Here are a few fall-back cliches about love from different realms:
  • As a gamer: Love is a status flag you can be in with another character. You gain it probably by saying the right things and doing the right actions. You will have to show interest in the other person, but if you perform enough positive actions, they automatically fall for you.
  • As a scientist: Love is the biochemical cocktail of emotions that are triggered via memory, circumstance, and self-designed conceptions of your environment. There may be ways to influence the reaction to another person via hormones, pheromones, and perhaps there are latent DNA encodings about what we feel are a good mate to fall in love with.
  • As a philosopher: Love is a state of being. A connection perhaps. Or maybe it's a kind of disciplined reaction you train yourself to have in reaction to another particular person. It may be a kind of mystical force unknown yet by science. Perhaps the universe conspires to match certain individuals (soul mates). Or perhaps it's just jumbled hormones and we "settle" for someone we can obtain.
  • As a romantic: Love is getting struck by lightning and falling back in love every day and every second.
  • As a cynic: Love is random firings of your brain that get you in trouble.
  • As a Christian: "Love is patient, love is kind. It does not envy, it does not boast, it is not proud. It is not rude, it is not self-seeking, it is not easily angered, it keeps no record of wrongs. Love does not delight in evil but rejoices with the truth. It always protects, always trusts, always hopes, always perseveres." - 1 Corinthians 13:4-7. Also, "For God so loved the world that he gave his one and only Son that whoever believes in him shall not perish but have eternal life" - John 3:16.
  • From the Cartoons:
  • A friend's answer: "Love is an unconditional commitment to the good of another person."
  • From the movies: "When you fall in love, it is a temporary madness. It erupts like an earthquake, and then it subsides. And when it subsides, you have to make a decision. You have to work out whether your roots are become so entwined together that it is inconceivable that you should ever part." - Captain Corelli's Mandolin
  • From a Romantic Comedy: Love is something that just kinda happens but then the universe conspires against them.

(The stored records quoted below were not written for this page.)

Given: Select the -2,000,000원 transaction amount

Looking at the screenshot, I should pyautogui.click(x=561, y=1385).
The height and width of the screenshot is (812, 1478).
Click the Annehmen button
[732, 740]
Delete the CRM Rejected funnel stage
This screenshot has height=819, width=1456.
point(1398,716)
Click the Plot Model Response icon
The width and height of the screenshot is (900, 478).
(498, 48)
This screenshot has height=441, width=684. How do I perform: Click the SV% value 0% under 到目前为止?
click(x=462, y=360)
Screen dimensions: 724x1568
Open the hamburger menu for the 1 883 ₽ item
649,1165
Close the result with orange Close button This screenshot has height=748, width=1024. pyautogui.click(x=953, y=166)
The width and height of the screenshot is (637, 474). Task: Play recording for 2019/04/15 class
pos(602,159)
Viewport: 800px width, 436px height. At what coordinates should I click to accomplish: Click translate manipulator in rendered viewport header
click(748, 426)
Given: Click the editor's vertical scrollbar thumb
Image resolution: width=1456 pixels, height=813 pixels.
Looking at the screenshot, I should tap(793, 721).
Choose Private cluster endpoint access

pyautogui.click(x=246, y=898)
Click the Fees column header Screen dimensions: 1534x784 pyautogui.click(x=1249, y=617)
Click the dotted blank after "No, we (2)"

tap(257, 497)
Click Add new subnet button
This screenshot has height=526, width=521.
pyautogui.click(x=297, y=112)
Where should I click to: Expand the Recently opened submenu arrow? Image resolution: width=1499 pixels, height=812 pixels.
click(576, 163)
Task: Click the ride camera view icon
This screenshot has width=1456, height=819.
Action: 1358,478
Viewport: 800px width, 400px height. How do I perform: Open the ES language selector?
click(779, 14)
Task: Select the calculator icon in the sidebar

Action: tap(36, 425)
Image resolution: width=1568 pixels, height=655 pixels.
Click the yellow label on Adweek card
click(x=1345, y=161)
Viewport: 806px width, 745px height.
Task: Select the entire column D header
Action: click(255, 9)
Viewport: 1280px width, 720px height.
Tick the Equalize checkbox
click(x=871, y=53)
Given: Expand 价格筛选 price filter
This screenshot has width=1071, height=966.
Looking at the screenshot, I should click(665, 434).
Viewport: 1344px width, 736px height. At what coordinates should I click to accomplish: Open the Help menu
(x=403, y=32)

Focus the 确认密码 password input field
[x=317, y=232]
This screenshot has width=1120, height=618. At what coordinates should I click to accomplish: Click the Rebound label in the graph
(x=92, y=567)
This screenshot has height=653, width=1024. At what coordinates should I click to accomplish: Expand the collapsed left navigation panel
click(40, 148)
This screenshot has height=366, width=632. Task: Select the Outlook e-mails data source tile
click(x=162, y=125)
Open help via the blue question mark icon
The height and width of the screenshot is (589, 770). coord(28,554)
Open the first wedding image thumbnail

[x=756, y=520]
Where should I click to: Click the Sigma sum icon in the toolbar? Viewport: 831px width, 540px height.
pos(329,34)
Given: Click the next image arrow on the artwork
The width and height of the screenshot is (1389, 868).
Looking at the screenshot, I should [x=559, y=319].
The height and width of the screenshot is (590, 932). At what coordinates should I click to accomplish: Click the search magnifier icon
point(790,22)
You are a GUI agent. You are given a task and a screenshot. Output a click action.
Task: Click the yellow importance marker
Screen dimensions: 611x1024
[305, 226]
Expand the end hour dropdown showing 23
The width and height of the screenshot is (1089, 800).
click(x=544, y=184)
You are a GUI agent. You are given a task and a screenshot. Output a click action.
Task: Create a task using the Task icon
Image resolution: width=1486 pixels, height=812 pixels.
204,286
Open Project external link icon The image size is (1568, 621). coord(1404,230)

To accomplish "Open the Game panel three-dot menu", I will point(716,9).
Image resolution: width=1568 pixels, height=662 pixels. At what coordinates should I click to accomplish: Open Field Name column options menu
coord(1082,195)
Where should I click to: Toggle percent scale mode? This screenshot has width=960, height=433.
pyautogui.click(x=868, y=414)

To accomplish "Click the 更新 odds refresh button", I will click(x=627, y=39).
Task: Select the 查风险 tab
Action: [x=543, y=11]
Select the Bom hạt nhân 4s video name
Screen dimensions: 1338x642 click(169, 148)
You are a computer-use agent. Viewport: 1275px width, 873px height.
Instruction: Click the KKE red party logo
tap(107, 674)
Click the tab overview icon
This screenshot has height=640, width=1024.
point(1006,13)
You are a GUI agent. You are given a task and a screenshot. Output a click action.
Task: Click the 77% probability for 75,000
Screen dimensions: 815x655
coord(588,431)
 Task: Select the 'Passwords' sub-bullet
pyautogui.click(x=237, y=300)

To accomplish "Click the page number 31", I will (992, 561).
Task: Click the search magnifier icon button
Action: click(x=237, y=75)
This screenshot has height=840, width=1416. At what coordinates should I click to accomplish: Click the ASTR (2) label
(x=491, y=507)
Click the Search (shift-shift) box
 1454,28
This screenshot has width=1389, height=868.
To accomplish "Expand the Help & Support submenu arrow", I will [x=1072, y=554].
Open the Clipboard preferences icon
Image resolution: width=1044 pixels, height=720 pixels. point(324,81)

It's a tricky question to say the least. Really we would like to think it's more than just emotions or that you can buy love by spending enough time and doing the right things. As a society we seem to enshrine love as one of those pure, good emotions that everyone should experience but so few get. It is also one of those emotions that we are allowed to get caught up and get lost within. It is definitely a good thing.

Yet for some reason it is really hard to nail down, at least in my mind, what love is. One problem is it is not just an emotion. You do not just feel love and get warm and fuzzy. Love has an action component. You are supposed to act out in love. You are supposed to engage with the person you love, and let the bond of love grow and prosper. It has investment and tangible results. Getting married and spending your life together is supposed to be the end result of love. You have to declare love. You don't have to declare, say, being happy. It is perfectly fine to keep being happy locked up inside. Yet love is supposed to have an outer appearance.

Even if we strip it down to just an emotion, it isn't a simple emotion. There is an underlying assumption that it can last. Real love weathers the good and the bad. It acts as a secure anchor. The solidity of love is what distinguishes it from just a passing fancy. However, it also has a very wild side to it. It can completely change your perspective on things, and sometimes make you do things that normally are neither healthy nor in your own best interest. Yet you do them anyways because you are in love. It is a common trope to give your life away in the name of love.

Then again, perhaps there isn't a perfect answer. Perhaps love really is what you make of it. It has so many facets it's really quite unique and plays out differently amongst different individuals.

I think for now I'll settle somewhere between my friend's definition and a deep emotional response. Then again, I'm sure actually falling in love one day will change my life's perspective.